### WHAT THE TASK ASKS
Could you write out all of the material below line for line, multiplying each click coordinate in the answers by 0.2 and rounding to whole numbers (halves round up), keeping every other number as it is and leaving out the pictures?

### GIVEN RECORDS
<<<<

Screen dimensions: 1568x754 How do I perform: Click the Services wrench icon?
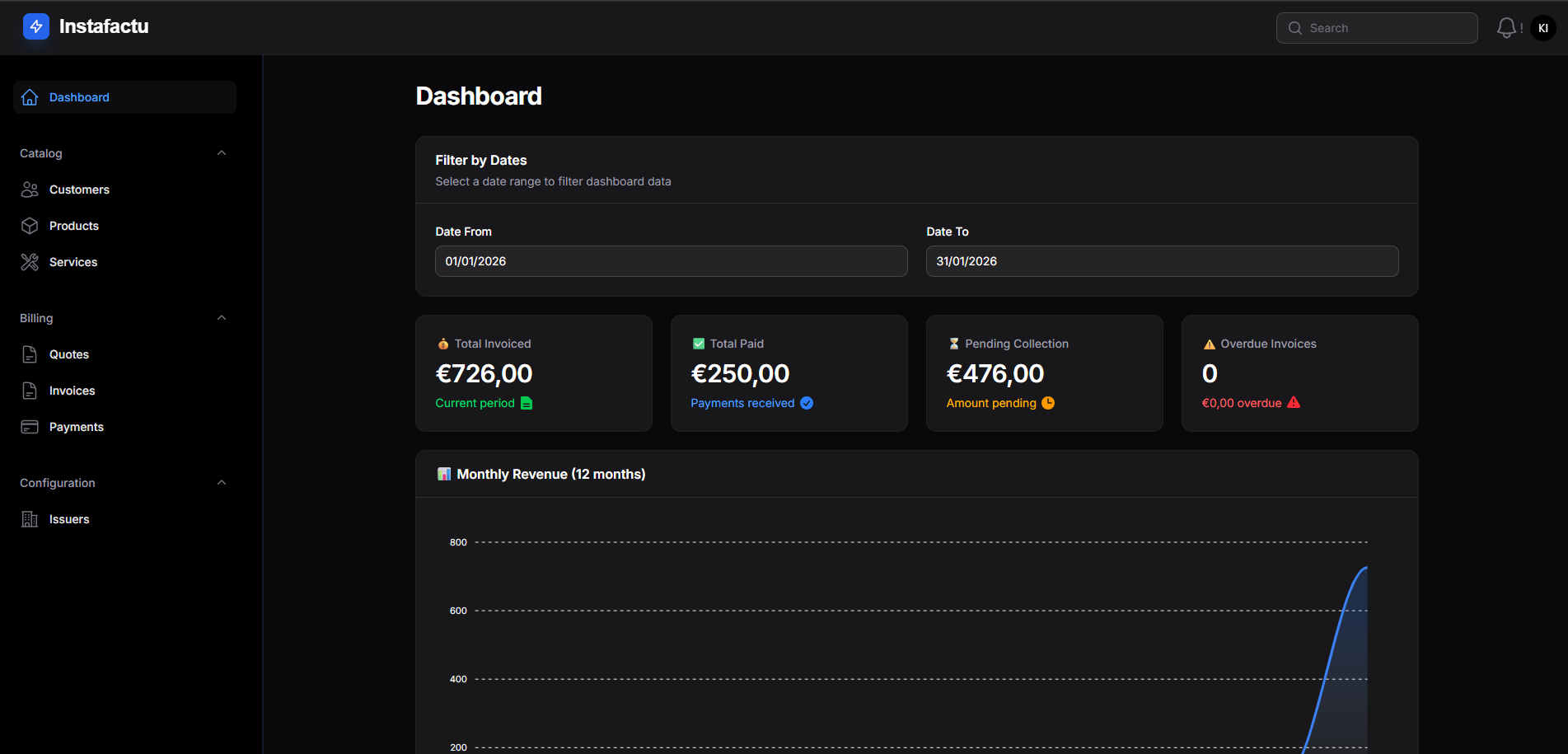[x=30, y=262]
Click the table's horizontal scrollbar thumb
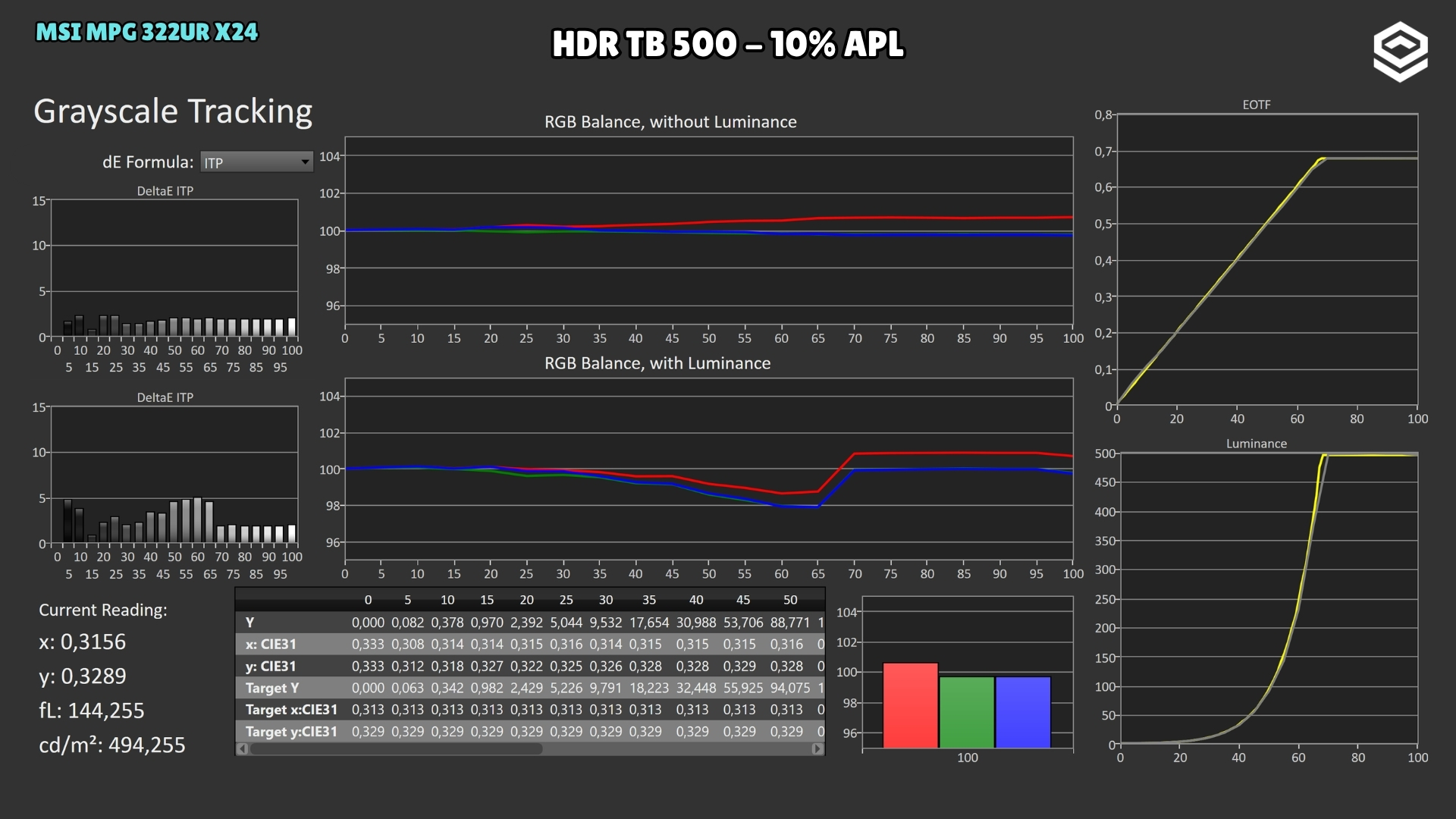 click(397, 749)
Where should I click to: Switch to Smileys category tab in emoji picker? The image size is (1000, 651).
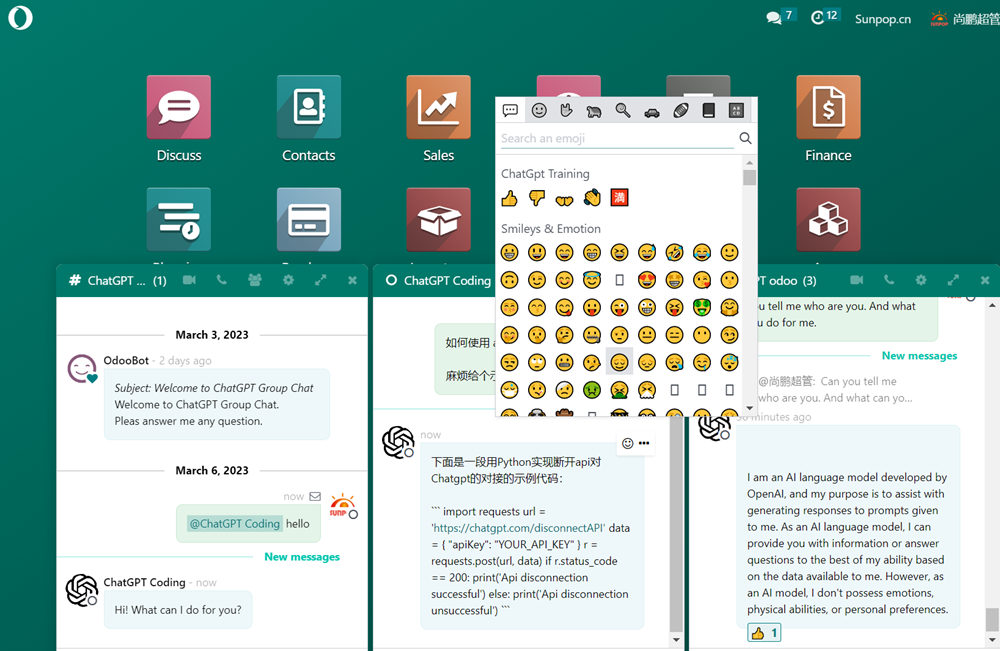pos(539,110)
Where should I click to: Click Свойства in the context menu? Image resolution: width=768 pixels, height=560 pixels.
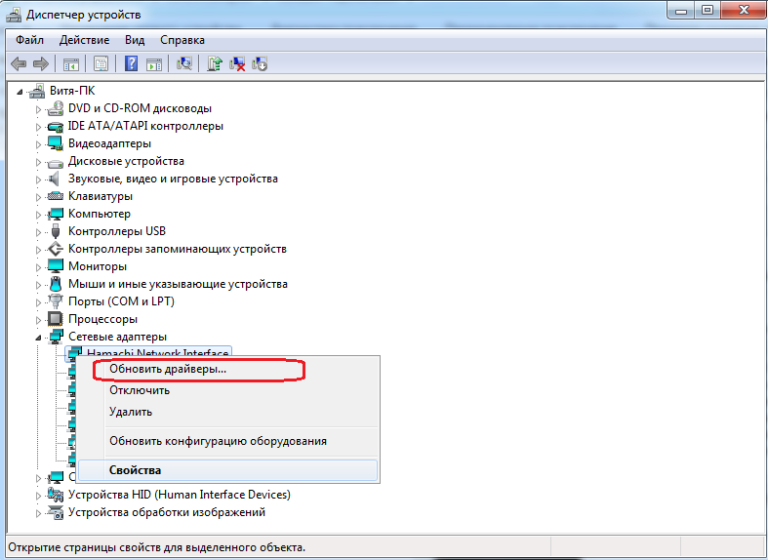pyautogui.click(x=135, y=470)
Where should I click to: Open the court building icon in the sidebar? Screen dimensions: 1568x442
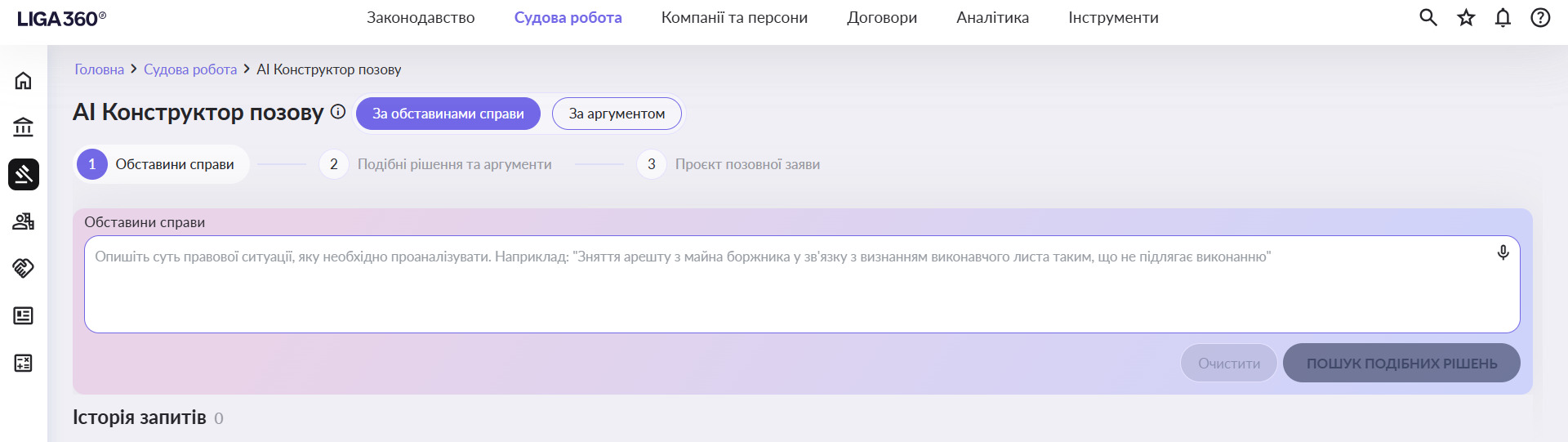(24, 127)
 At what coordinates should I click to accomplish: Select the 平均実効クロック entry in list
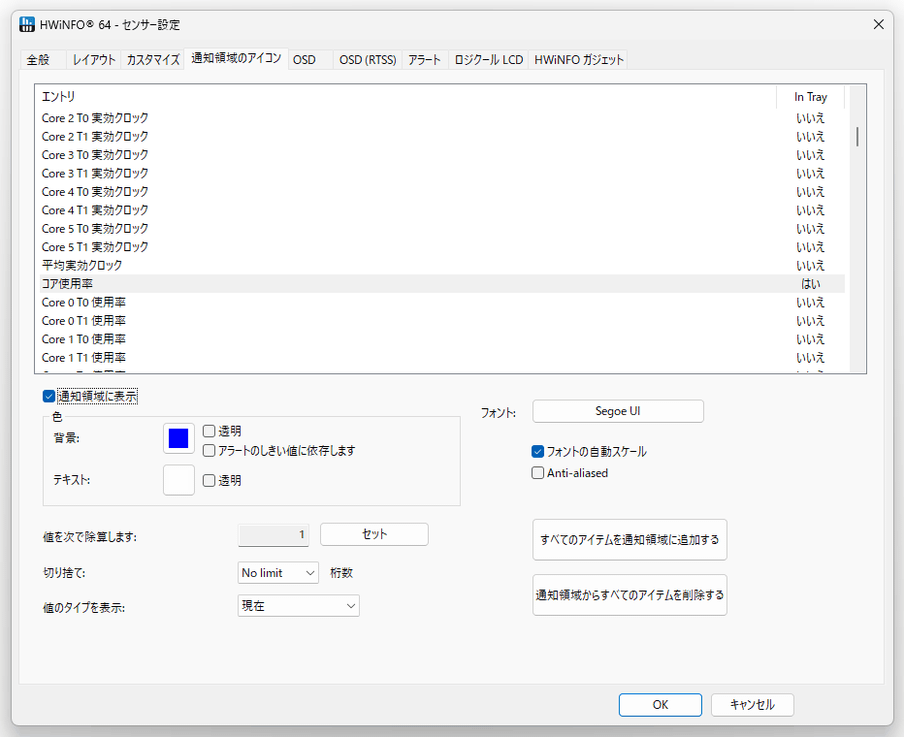(439, 265)
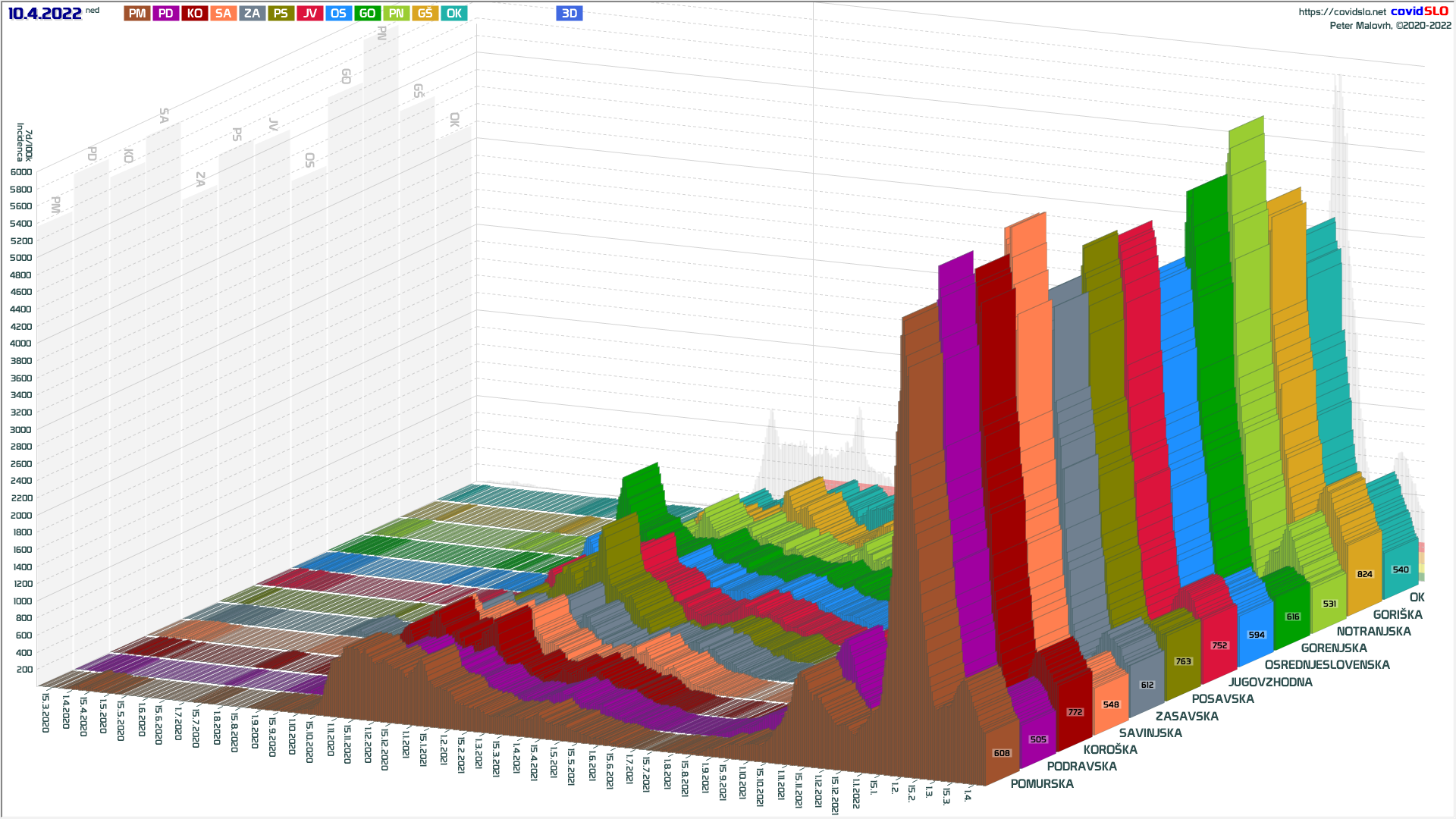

>>>>

### CORRECT ANSWER
Screen dimensions: 1568x754 How do I perform: Click the Services wrench icon?
[x=6, y=52]
Click the table's horizontal scrollbar thumb
 click(79, 150)
Where should I click to: Switch to Smileys category tab in emoji picker? The image size is (1000, 651).
pos(108,22)
Where should I click to: Click Свойства in the context menu? Image resolution: width=768 pixels, height=560 pixels.
pyautogui.click(x=27, y=94)
Where should I click to: Open the court building icon in the sidebar? Screen dimensions: 1568x442
(5, 25)
 At what coordinates should I click to accomplish: Select the 平均実効クロック entry in list
(88, 53)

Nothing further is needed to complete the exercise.